[GIVEN REQUEST 1]
Answer these questions from the biographical entry on Jim Dinan.
(a) In what place was he born?
(b) In which town did he enlist in the Australian Imperial Force, and on what date?
(c) For which federal seat did he stand as the ALP candidate?
[GIVEN REQUEST 2] Write what comes next in the biographical entry on Jim Dinan, starting after its last sentence.

[QUOTED PASSAGE]
[start]

Dinan, James Denis (Jim) alias Norman (1895-1965) farmer, shipping clerk and Communist activist
Birth: 15 January 1895 at Port Melbourne, Victoria, son of native-born parents Denis Dinan (1856-1941), hotelier, later farmer, of Irish ancestry, and Charlotte Elizabeth, née Rogers (1860-1950). Marriage: 5 May 1939 at Perth, Western Australia, to Olga Beryl Thompson (1917-1985). They had one son. Death: 6 April 1965 at South Yarra in Melbourne, Victoria. Religion: nominal Catholic.
- Served for twelve months in the Australian Light Horse Regiment about 1913.
- Was a mechanic living at Benalla, Victoria, when he enlisted in the Australian Imperial Force in Bendigo on 4 January 1915 and gave his religious denomination as Catholic. He embarked for overseas service in May that year, was posted to the 4th Australian Light Horse then to the 1st Anzac Australian Cycling Battalion. Served at Gallipoli and in France. Reportedly he lost the sight of his left eye. He returned to Australia in June 1919 and was discharged in Melbourne on 22 August.
- Was a commercial traveller in Victoria in 1931. Later became a radical farmer at Kellerberrin, Western Australia, and a useful footballer. A member of the Australian Labor Party and the Wheat and Wool Growers’ Union, he was active in wheat strike in 1939. Stood as ALP candidate in elections for federal seat of Swan in September and again at a by-election in 1940.

[end]

[MATERIAL PROVIDED]
[start]

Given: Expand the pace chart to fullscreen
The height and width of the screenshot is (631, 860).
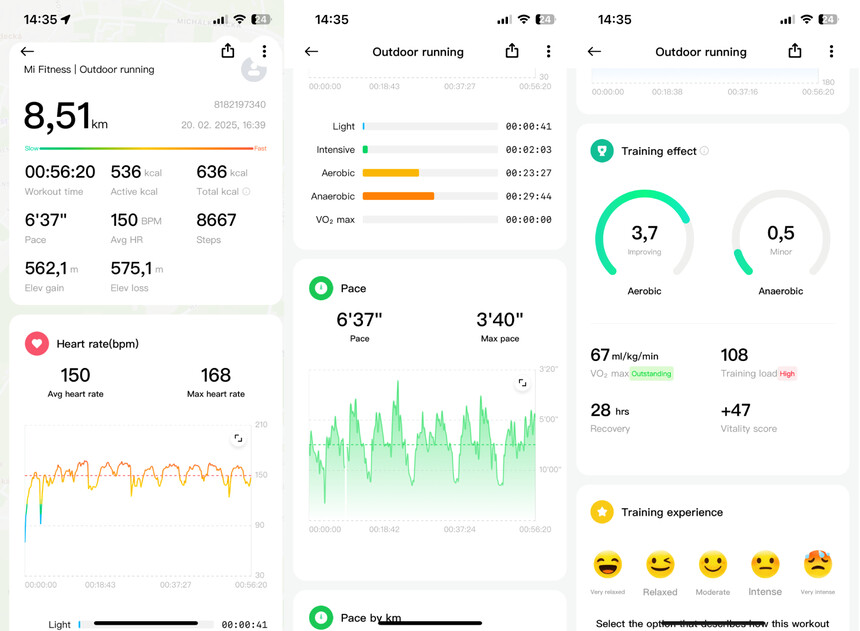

[end]

[RIGHT ANSWER 1]
(a) Port Melbourne, Victoria.
(b) Bendigo, on 4 January 1915.
(c) Swan.

[RIGHT ANSWER 2]
- He opposed, and was thwarted by, Frank Chamberlain and others in the dominant ALP faction. Example of surprising connection between left-wing farmers and labour/Labor in WA. Expelled from the ALP, he supported the State Labor Party in New South Wales elections in May 1941. He contested the by-election as Independent Labor candidate for Yilgarn-Coolgardie in the WA Legislative Assembly in August 1941.
- Returned to Melbourne. Described as a machinist, at South Yarra, in 1943, and as an organiser in later electoral rolls. Was named as a member of the Communist Party of Australia in the Royal Commission into Communism in 1949-1950.
- In 1955 he and his wife and son travelled to the United Kingdom and after attending the Helsinki peace assembly he spent a month in the Soviet Union, moved on to China “on an Australian trade mission” and returned to Australia via Hong Kong.
- ASIO documents give his party name as “Norman”. Employed by H. V. McKay at Sunshine he was elected secretary of the Returned Soldiers Sailors and Nurses section of the League against Imperialism and was also a member of the Imperialism committee. He was treasurer of the World Congress of Mothers, International committee and Melbourne Assembly in 1956.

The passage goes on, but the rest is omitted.